Zuvor hatte sich Kallas laut ERR.ee in einem Telefonat mit ihrem schwedischen Amtskollegen Stefan Löfven über den neuesten Stand informiert. Es war zugleich das letzte in einer Reihe von Telefonaten, die die frischgebackene Premierministerin mit Regierungschefs aus der geografischen Nachbarschaft Estlands geführt hatte.

„Wir sind uns einig, dass die Untersuchung von unabhängigen Institutionen geleitet werden sollte“, gab Kallas anschließend bekannt. „Die neue estnische Regierung hat den festen Wunsch, mit der Untersuchung des Wracks der Estonia fortzufahren“, so Kallas weiter.
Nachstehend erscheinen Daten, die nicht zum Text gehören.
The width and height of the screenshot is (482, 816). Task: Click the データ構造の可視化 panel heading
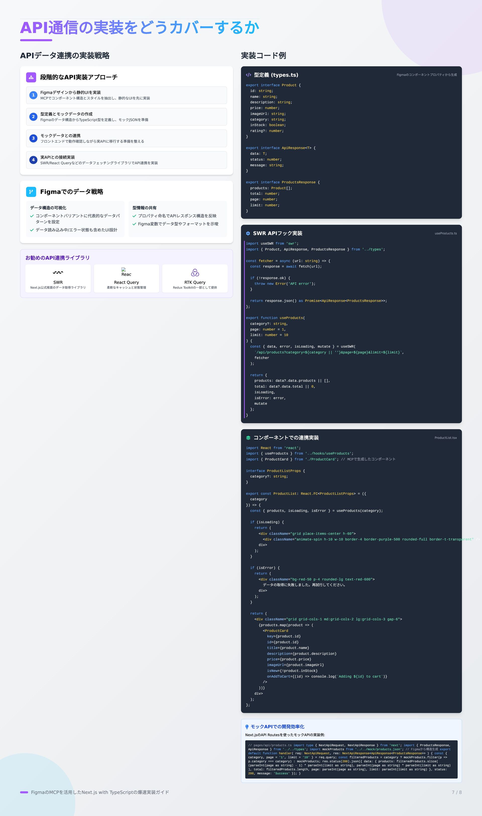click(x=48, y=208)
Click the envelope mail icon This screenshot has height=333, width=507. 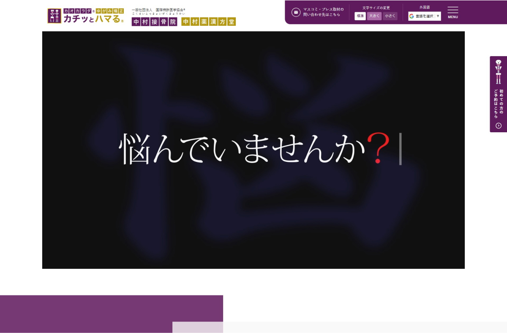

Man sei froh, dass Schweden seine Gesetzgebung ändern werde, um für die Untersuchung notwendige Tauchgänge zur Fähre durchführen zu können. Diese sind bislang unter anderem aus Gründen der Grabesruhe verboten gewesen.

Ende 2020 hatte eine Dokumentation über die Estonia neuen Nährboden für Spekulationen rund um die Unglücksursache bereitet. Bei einem behördlich nicht genehmigten Tauchgang zum Wrack waren während der Dreharbeiten bis dato unbekannte Löcher im Rumpf des Wracks aufgetaucht.